You can get ahead of those posts by doing two things:

  1. Download, install and test your Apache Drill setup (it’s literally 10 minutes on any platform)
  2. Review the U.S. EPA annual air quality data archive (they have individual, annual CSVs that are perfect for the example)

My goals for this post are really to just to pique your interest enough in Drill and parquet files (yes, I’m ultimately trying to socially engineer you into using parquet files) to convince you to read the future post(s) and show that it’s worth your time to do Step #1 above.

Getting EPA Air Quality Data

The EPA has air quality data going back to 1990 (so, 27 files as of this post). They’re ~1-4MB ZIP compressed and ~10-30MB uncompressed.

You can use the following code to grab them all with the caveat that the libcurl method of performing simultaneous downloads caused some pretty severe issues — like R crashing — for some of my students who use Windows. There are plenty of examples for doing sequential downloads of a list of URLs out there that folks should be able to get all the files even if this succinct method does not work on your platform.

dir.create("airq")

urls <- sprintf("https://aqsdr1.epa.gov/aqsweb/aqstmp/airdata/annual_all_%d.zip", 1990L:2016L)
fils <- sprintf("airq/%s", basename(urls))

download.file(urls, fils, method = "libcurl")

I normally shy away from this particular method since it really hammers the remote server, but this is a beefy U.S. government server, the files are relatively small in number and size and I’ve got a super-fast internet connection (no long-lived sockets) so it should be fine.

Putting all those files under the “control” of Drill is what the next post is for. For now, i’m going to show the basic code and benchmarks for reading in all those files and performing a basic query for all the distinct years. Yes, we know that information already, but it’s a nice, compact task that’s easy to walk through and illustrates the file reading and querying in all three idioms: Drill, tidyverse and data.table.

Data Setup

I’ve converted the EPA annual ZIP files into bzip2 format. ZIP is fine for storage and downloads but it’s not a great format for data analysis tasks. gzip would be slightly faster but it’s not easily splittable and — even though I’m not using the data in a Hadoop context — I think it’s wiser to not have to re-process data later on if I ever had to move raw CSV or JSON data into Hadoop. Uncompressed CSVs are the most portable, but there’s no need to waste space.

☆ ☆ ☆

# Required actions
[1] Based on the EPA air quality post, answer yes or no for each statement, and quote the exact words that decide it: (a) The EPA's air quality data goes back to 1990. (b) The author converted the ZIP files into gzip format. (c) Setting up Apache Drill takes about 10 minutes.
[2] Return everything in the EPA air quality post from "2. Review the" down to "Step #1 above.".
Nothing in the data that follows is needed.

# Data lines
☆ ☆ ☆

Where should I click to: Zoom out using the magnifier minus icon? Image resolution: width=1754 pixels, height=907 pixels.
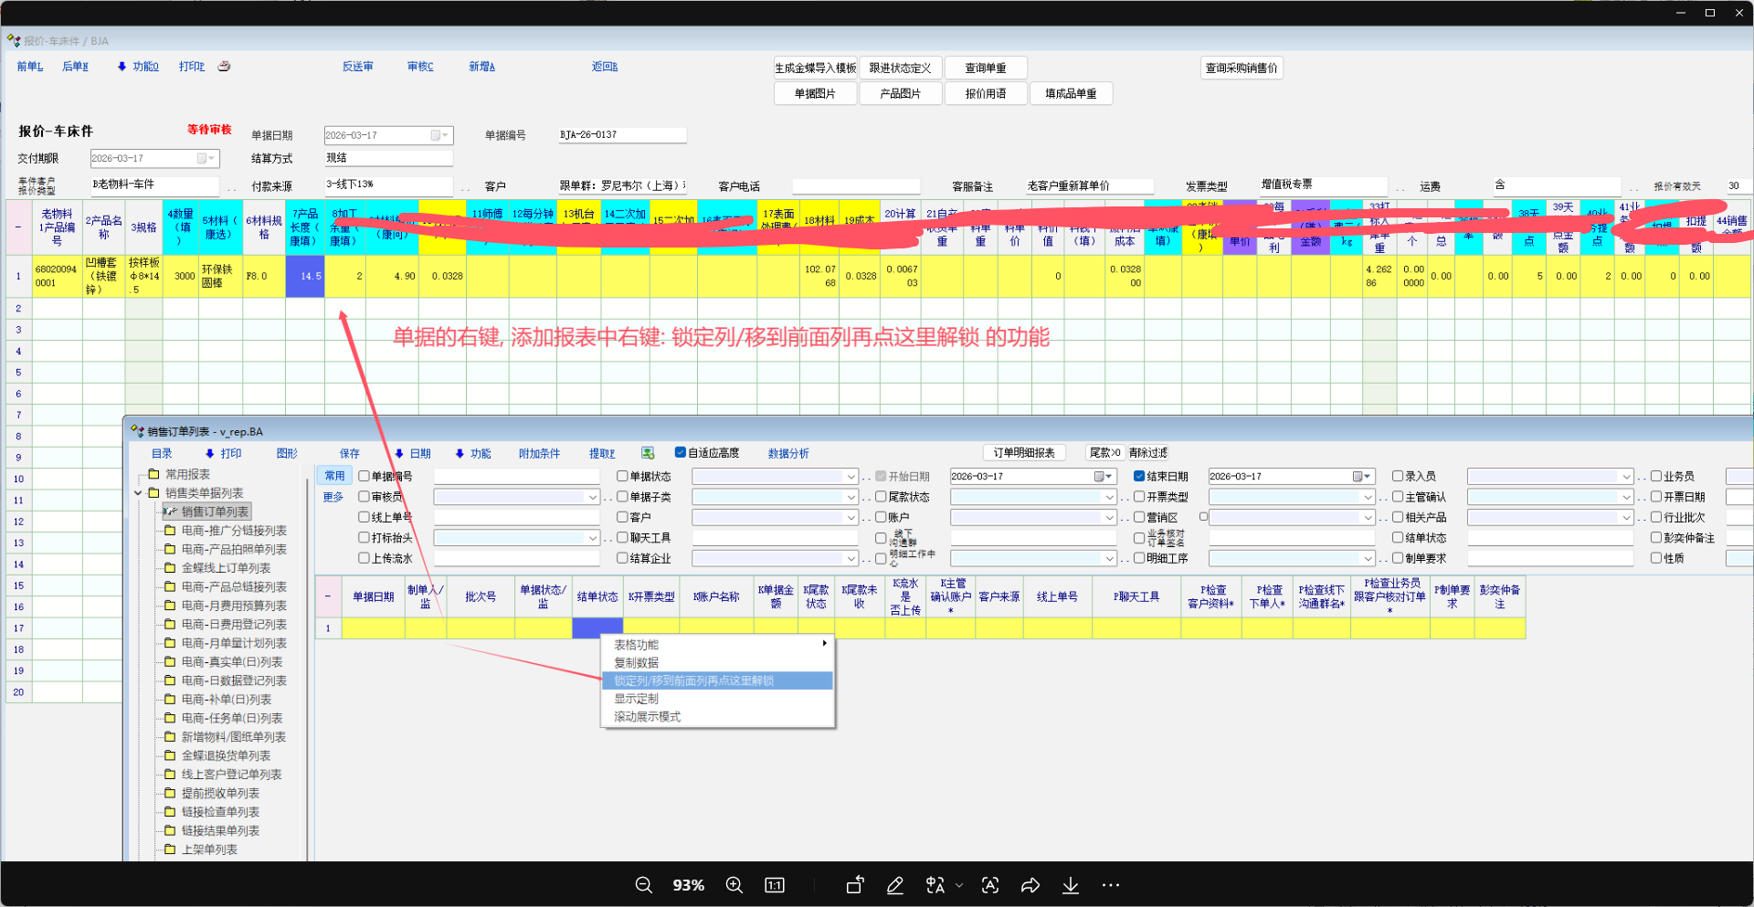[643, 885]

☆ ☆ ☆

# Responses by task
[1]
(a) Yes: "The EPA has air quality data going back to 1990"
(b) No: "I’ve converted the EPA annual ZIP files into bzip2 format."
(c) Yes: "it’s literally 10 minutes on any platform"

[2]
2. Review the U.S. EPA annual air quality data archive (they have individual, annual CSVs that are perfect for the example)

My goals for this post are really to just to pique your interest enough in Drill and parquet files (yes, I’m ultimately trying to socially engineer you into using parquet files) to convince you to read the future post(s) and show that it’s worth your time to do Step #1 above.